→ Required action
Find every line of the records that has "date" and return it.
++++++++++
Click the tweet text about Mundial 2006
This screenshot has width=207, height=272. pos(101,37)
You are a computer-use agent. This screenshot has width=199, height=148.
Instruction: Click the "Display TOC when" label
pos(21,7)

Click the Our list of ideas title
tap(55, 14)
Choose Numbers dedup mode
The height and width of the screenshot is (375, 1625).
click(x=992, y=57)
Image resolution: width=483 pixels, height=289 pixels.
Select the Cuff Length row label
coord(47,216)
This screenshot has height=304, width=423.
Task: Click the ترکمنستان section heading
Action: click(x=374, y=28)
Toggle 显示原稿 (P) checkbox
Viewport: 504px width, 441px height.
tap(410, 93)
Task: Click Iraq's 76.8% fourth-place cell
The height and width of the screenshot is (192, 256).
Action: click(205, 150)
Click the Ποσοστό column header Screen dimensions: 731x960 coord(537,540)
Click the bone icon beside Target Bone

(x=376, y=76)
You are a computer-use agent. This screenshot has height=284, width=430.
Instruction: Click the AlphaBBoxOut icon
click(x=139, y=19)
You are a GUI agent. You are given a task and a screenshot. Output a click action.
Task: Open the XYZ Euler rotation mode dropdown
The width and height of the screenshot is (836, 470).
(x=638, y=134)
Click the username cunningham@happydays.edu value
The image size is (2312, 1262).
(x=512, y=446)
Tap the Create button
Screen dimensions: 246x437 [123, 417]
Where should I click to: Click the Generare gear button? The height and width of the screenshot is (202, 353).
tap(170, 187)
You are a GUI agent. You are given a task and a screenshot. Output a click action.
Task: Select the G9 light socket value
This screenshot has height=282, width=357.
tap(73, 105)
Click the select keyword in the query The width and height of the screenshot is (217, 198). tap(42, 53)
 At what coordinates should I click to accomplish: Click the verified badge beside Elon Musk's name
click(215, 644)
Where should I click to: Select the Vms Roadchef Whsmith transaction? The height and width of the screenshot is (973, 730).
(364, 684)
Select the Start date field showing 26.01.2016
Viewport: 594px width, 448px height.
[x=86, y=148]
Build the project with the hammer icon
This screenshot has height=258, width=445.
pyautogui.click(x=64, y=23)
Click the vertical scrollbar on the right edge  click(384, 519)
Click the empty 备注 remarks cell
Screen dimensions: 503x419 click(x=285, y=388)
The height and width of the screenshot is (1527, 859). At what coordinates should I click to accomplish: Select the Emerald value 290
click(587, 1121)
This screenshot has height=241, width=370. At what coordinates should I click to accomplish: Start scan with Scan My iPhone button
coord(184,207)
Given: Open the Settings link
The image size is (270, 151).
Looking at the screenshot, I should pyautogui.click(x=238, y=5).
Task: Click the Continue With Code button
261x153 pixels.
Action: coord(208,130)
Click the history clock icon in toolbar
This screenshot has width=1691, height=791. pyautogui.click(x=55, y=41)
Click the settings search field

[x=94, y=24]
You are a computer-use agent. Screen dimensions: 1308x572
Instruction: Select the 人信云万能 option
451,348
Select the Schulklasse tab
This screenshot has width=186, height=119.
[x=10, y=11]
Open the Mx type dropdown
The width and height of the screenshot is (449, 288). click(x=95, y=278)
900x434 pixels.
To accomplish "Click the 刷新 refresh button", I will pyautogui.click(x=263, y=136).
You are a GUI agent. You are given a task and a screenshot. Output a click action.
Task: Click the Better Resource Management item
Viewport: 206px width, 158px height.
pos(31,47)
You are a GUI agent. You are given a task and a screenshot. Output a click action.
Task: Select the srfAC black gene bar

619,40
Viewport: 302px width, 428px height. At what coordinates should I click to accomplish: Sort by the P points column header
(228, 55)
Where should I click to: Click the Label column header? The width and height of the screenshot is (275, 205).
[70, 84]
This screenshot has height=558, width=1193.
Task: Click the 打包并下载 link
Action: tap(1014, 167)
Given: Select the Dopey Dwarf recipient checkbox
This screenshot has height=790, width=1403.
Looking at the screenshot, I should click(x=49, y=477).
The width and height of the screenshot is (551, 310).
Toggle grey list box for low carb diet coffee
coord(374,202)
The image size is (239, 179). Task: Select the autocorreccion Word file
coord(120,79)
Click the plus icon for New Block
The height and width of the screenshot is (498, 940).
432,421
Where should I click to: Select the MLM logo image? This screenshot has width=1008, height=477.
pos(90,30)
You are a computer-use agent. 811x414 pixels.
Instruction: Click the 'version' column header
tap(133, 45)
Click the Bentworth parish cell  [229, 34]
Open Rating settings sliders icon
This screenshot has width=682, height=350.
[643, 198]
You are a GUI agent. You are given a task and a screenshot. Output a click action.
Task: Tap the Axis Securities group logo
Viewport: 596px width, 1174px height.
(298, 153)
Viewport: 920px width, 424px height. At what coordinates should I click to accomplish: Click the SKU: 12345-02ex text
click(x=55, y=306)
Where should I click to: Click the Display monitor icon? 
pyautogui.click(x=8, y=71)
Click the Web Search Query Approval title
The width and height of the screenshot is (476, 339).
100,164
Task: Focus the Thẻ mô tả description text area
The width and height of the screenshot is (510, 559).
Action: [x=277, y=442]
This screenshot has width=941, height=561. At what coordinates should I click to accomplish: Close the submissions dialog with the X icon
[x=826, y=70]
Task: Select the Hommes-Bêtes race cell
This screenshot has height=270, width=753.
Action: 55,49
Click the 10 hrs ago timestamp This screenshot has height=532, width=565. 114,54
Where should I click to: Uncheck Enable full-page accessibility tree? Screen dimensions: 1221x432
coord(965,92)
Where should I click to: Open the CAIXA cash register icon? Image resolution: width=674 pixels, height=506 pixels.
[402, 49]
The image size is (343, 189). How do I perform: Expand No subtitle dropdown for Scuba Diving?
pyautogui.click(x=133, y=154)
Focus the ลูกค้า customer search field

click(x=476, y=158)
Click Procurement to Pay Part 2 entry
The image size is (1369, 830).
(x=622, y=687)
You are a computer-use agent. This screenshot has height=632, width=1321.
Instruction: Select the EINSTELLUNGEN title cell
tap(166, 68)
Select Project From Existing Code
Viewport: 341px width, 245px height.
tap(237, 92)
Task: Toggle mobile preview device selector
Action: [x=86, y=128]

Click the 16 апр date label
++++++++++
→ Solution to this exercise
Select the Start date field showing 26.01.2016
Click the 16 апр date label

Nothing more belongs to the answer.